Eric Schmidt - Cowen

Okay, thanks a lot.

Craig Wheeler

Sure.

Operator

And our next question comes from Robyn Karnauskas from Bear Stearns.

Robyn Karnauskas - Bear Stearns

Hi, thanks for taking my question and I apologize for the background noise. I guess my first question is, can you give us a better sense now how you think the FDA defined immunogenicity in their original letter? Do you think it's related to the concerns regarding the contaminant in heparin?

Craig Wheeler

Sure. I mean, that's really hard for us to say definitively, but the letter certainly came to us well before the FDA began to really aggressively address any contaminants in heparin. So I suspect there wasn't a link, but I don't know for sure. The questions as we said before were really looking at the potential for immunogenicity which encompasses things around the potential for the agent itself to cause immune reactions, as in heparin it is thrombocytopenia, as well as the potential for contaminants to induce reaction if there is potential contaminants in the drug. So, but there was nothing specific that was going after oversulfated chondroitin sulfate.
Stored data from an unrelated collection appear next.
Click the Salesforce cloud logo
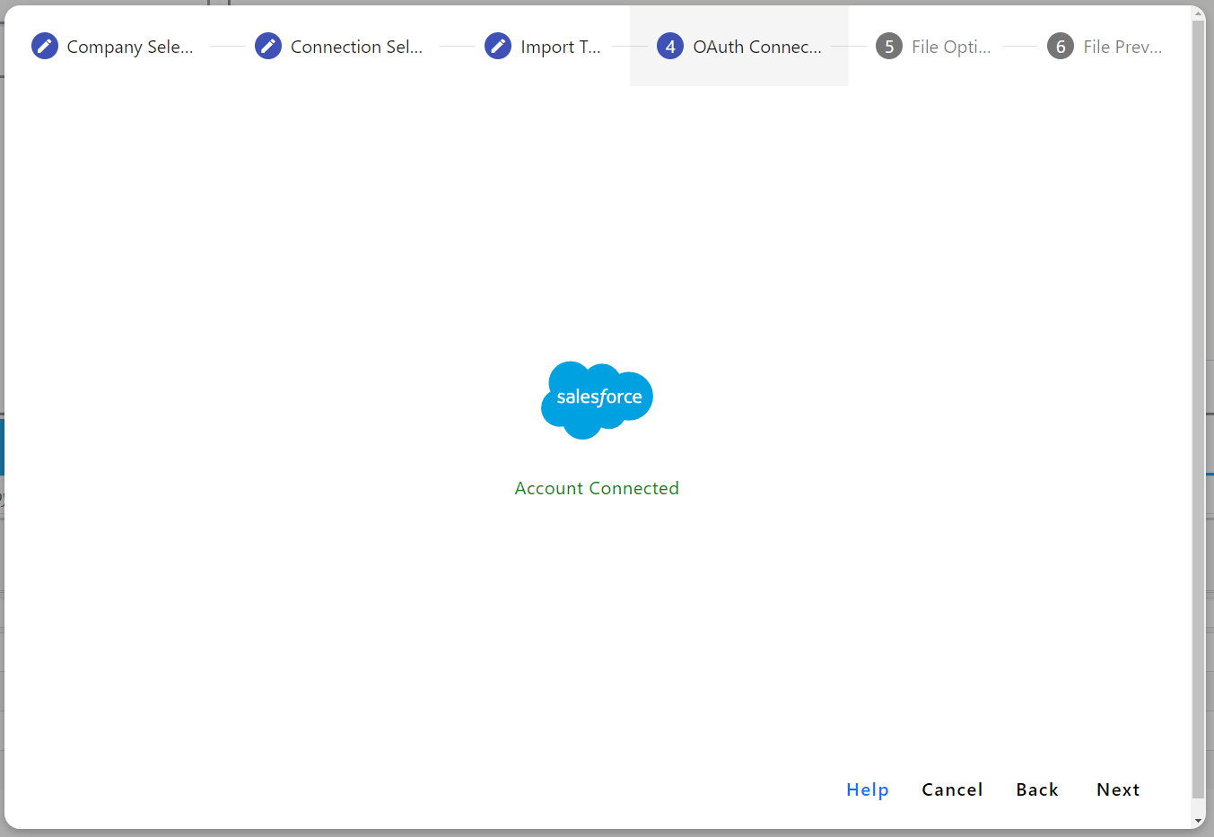 (x=598, y=400)
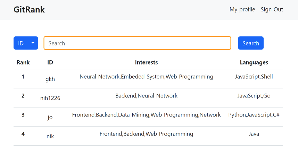
Task: Open user gkh's profile
Action: [50, 79]
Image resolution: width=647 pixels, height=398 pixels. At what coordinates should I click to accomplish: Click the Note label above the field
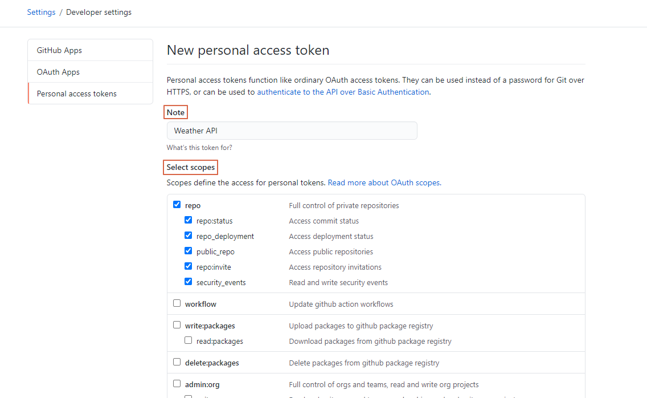pos(175,112)
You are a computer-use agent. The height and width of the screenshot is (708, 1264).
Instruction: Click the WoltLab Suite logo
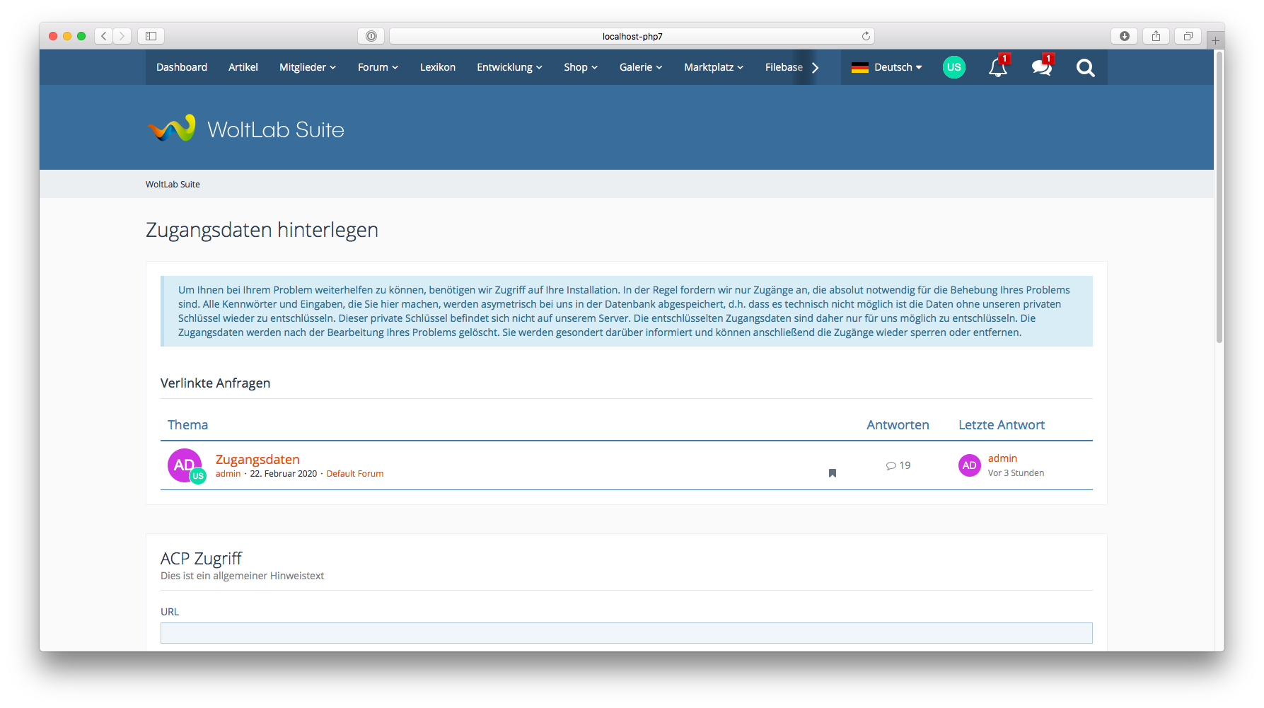245,129
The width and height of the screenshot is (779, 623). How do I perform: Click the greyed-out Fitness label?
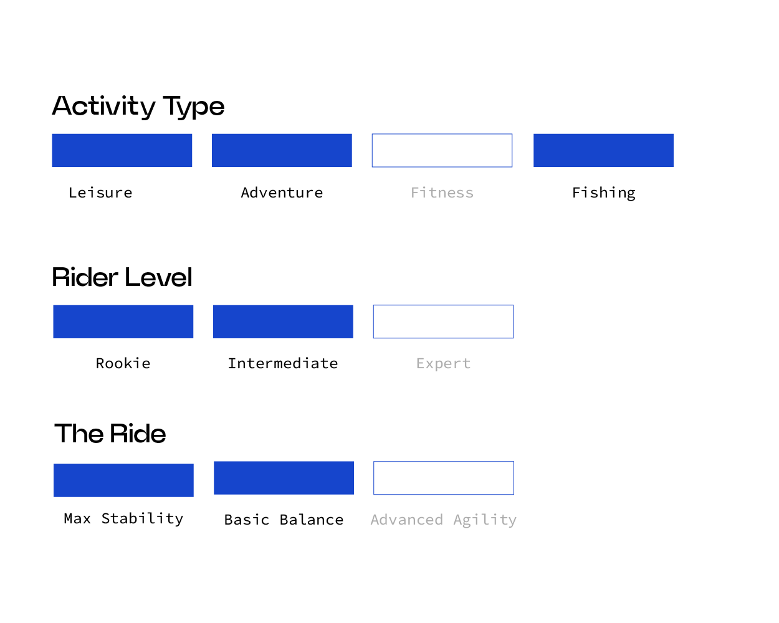pos(442,193)
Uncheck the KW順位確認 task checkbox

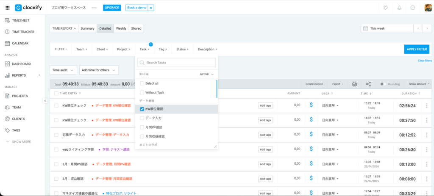click(142, 109)
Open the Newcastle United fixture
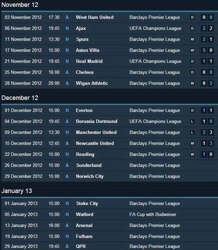Screen dimensions: 218x250 point(109,144)
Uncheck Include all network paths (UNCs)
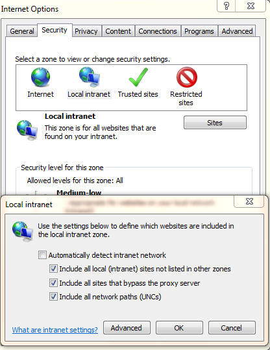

Robyn Karnauskas - Bear Stearns

Thanks. And the other question I have is regarding M118. Can you give us an update on how enrollment is going in the Phase II? And what you expect to be released in the topline or the preliminary data that's the end of this year?

Craig Wheeler

Sure. I'll turn that over to Jim Roach, our new Chief Medical Officer.

Jim Roach

All right. Hi, thanks for the question.M118 Enrollment is going a little more slowly than we originally anticipated, however, we've put a lot of steps into place over the last month with respect to enrolling additional sites and making some minor protocol modifications such that we expect that enrollment will pick up. And we're still very optimistic about presenting topline results by the end of the year based on the changes that we've put into place. Certainly, in the last month, enrollment has picked up relative to the first part of the year.

Robyn Karnauskas - Bear Stearns

So what do you expect to be release in the topline data or what should we be expecting to see?

Jim Roach

Oh, at the end of the year. Well I think at the end of the year, with respect to the topline results, we would anticipate presenting some of the key primary and secondary efficacy endpoints, as well as the safety variables we're looking at. I'm not sure that we've discussed --.

Craig Wheeler

No, I think the key is, this will be the first time that the drug has been in patients and so you'll be -- you'll have pretty good evidence of safety and efficacy in the use of the drug in the PCI setting. We don't expect with the number of patients that are in there, we're going to see real signs of superiority because the trial is not powered to do that.

Robyn Karnauskas - Bear Stearns

Okay, great. Thank you.

Operator

(Operator Instructions).

Craig Wheeler

Okay.

Operator

And it appears there are no further questions at this time. I'd like to turn the conference back over to our speakers for any additional or closing remarks.

Craig Wheeler

Okay. I'd just like to thank everybody for joining us on our call, and we look forward to updating you on our progress in the coming months. Thank you and goodbye.